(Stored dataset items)
──────

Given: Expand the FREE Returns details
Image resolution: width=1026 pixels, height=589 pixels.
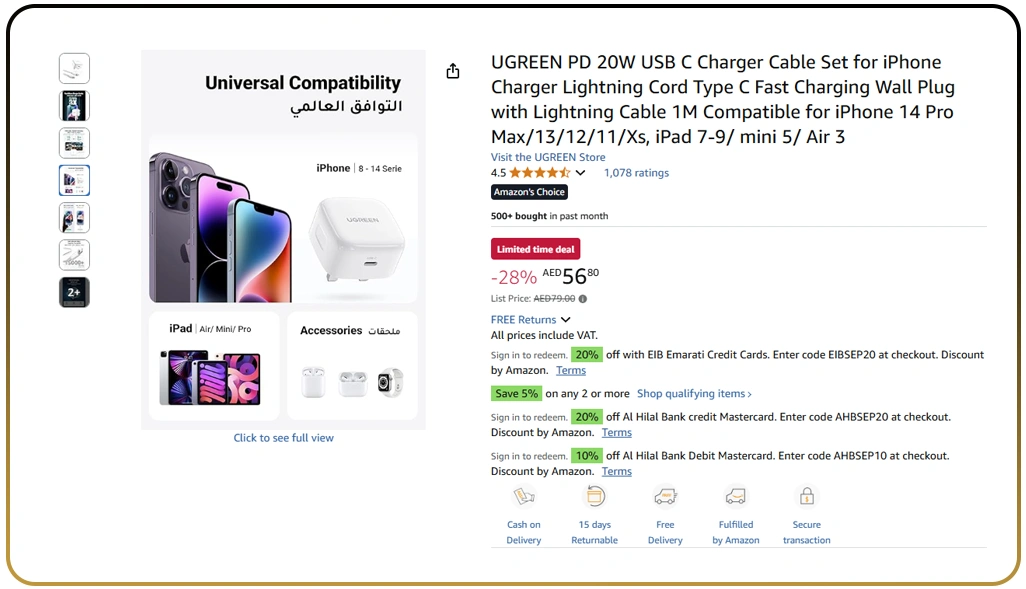Looking at the screenshot, I should 566,319.
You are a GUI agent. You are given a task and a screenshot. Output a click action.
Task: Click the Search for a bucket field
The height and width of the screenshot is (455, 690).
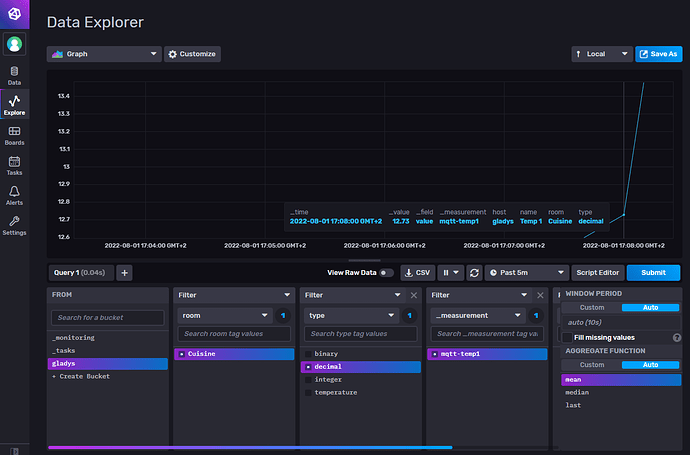(110, 318)
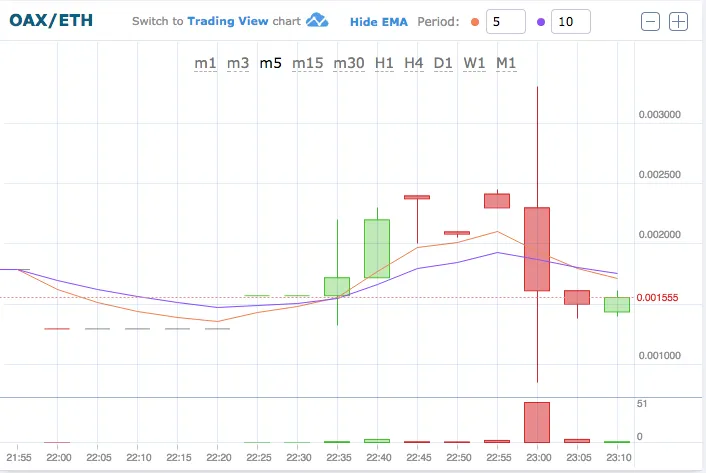
Task: Switch to m30 timeframe
Action: point(349,63)
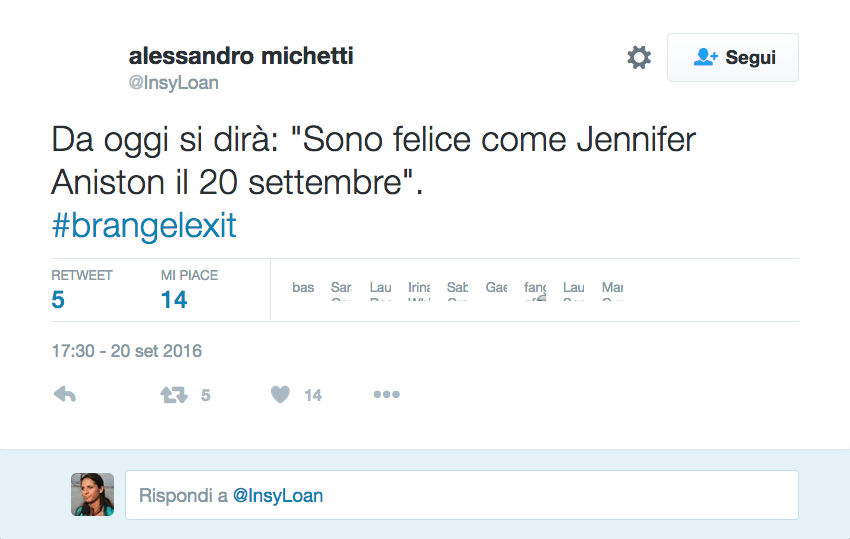850x539 pixels.
Task: Click your profile photo beside reply box
Action: tap(93, 494)
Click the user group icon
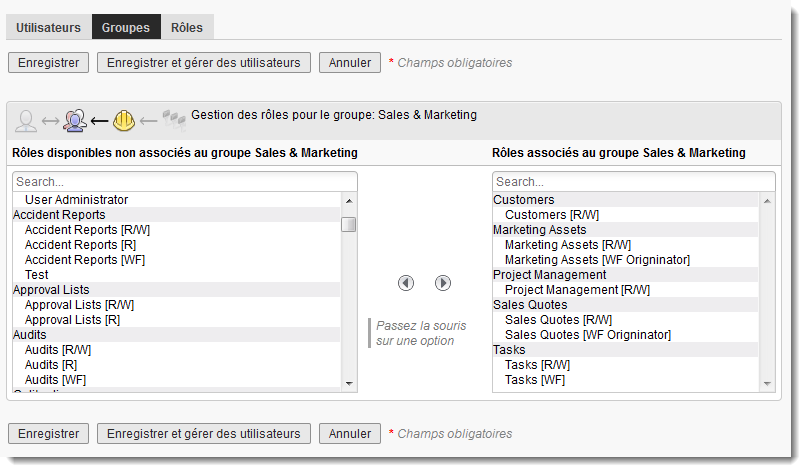Screen dimensions: 806x472 click(75, 121)
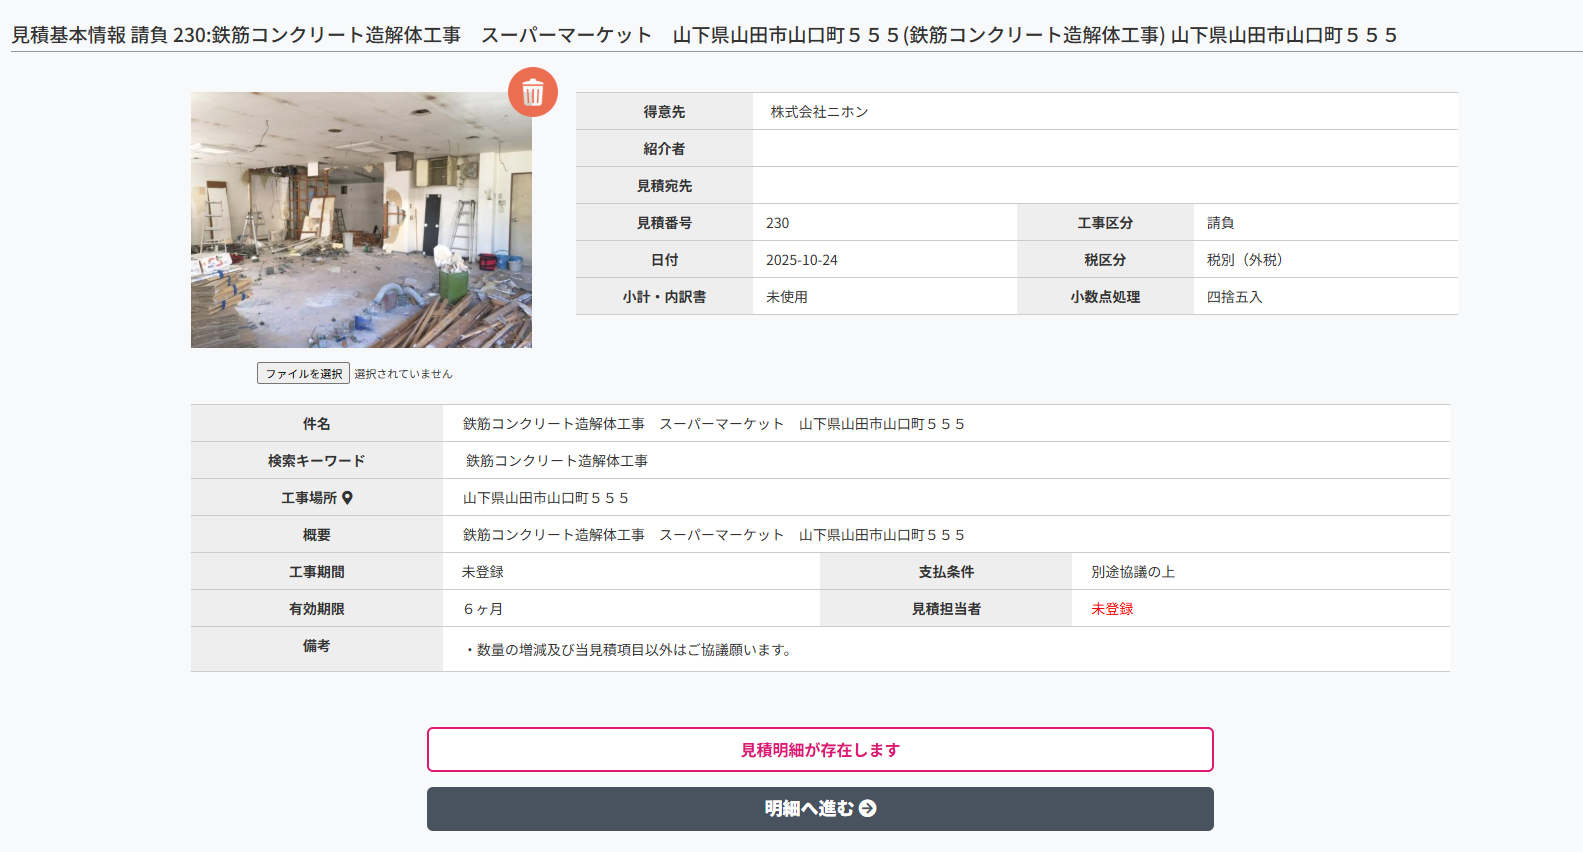Open the demolition site photo thumbnail

(361, 220)
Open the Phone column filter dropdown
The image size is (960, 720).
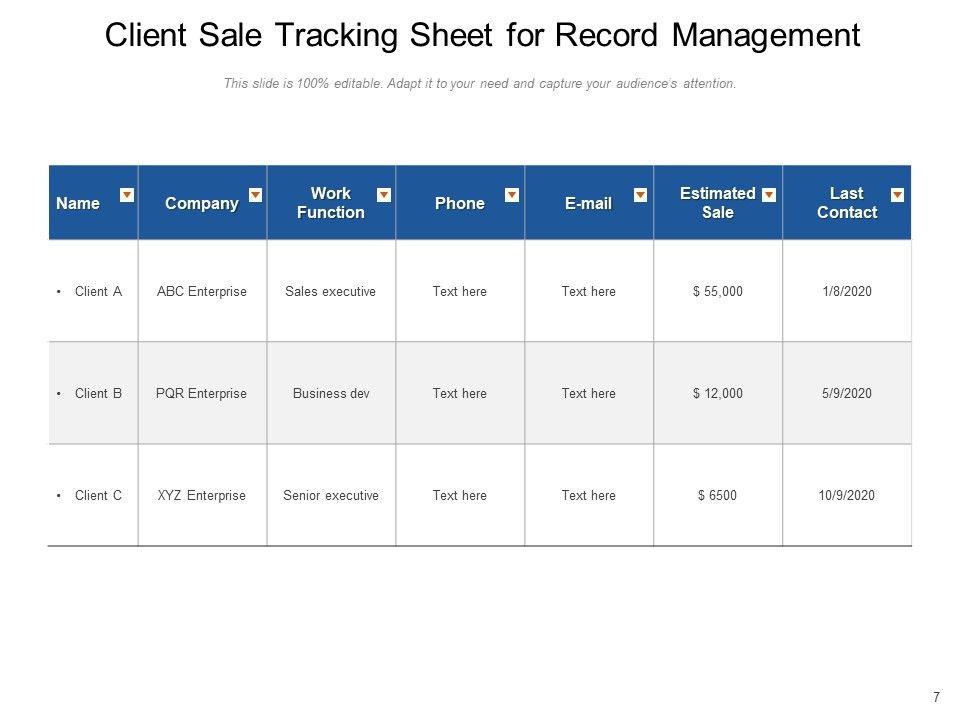point(512,195)
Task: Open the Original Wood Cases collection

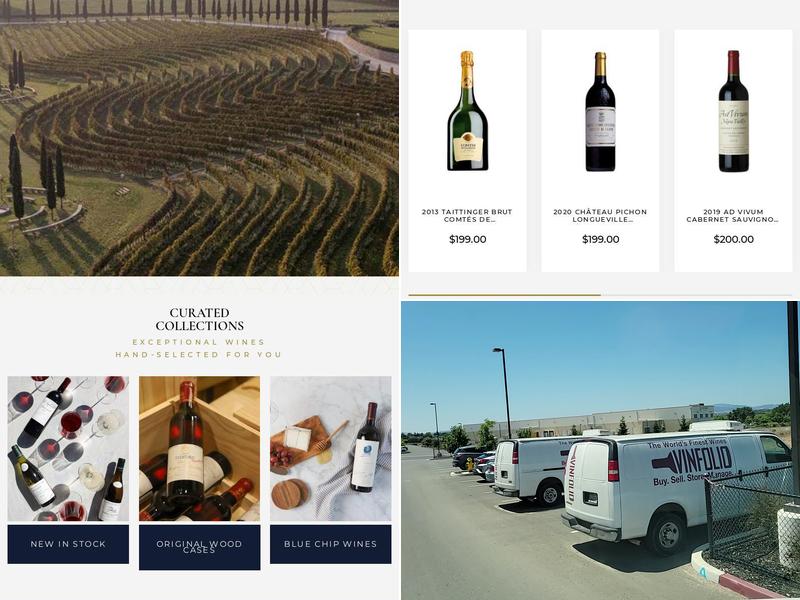Action: (x=199, y=547)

──────

Aim of the exercise
Apart from the pictures, the entries above are to be repeated in full and exactly.

Solution to the exercise
Given: Expand the FREE Returns details
Image resolution: width=1026 pixels, height=589 pixels.
Looking at the screenshot, I should 566,319.
You are a GUI agent. You are given a task and a screenshot. Output a click action.
Task: Click the Search for a bucket field
The height and width of the screenshot is (455, 690).
(110, 318)
Task: Switch to m30 timeframe
Action: point(349,63)
850x539 pixels.
Task: Click your profile photo beside reply box
Action: tap(93, 494)
Click the user group icon
Screen dimensions: 806x472 click(75, 121)
Open the demolition site photo thumbnail

(361, 220)
Open the Phone column filter dropdown
The image size is (960, 720).
point(512,195)
Task: Open the Original Wood Cases collection

Action: (x=199, y=547)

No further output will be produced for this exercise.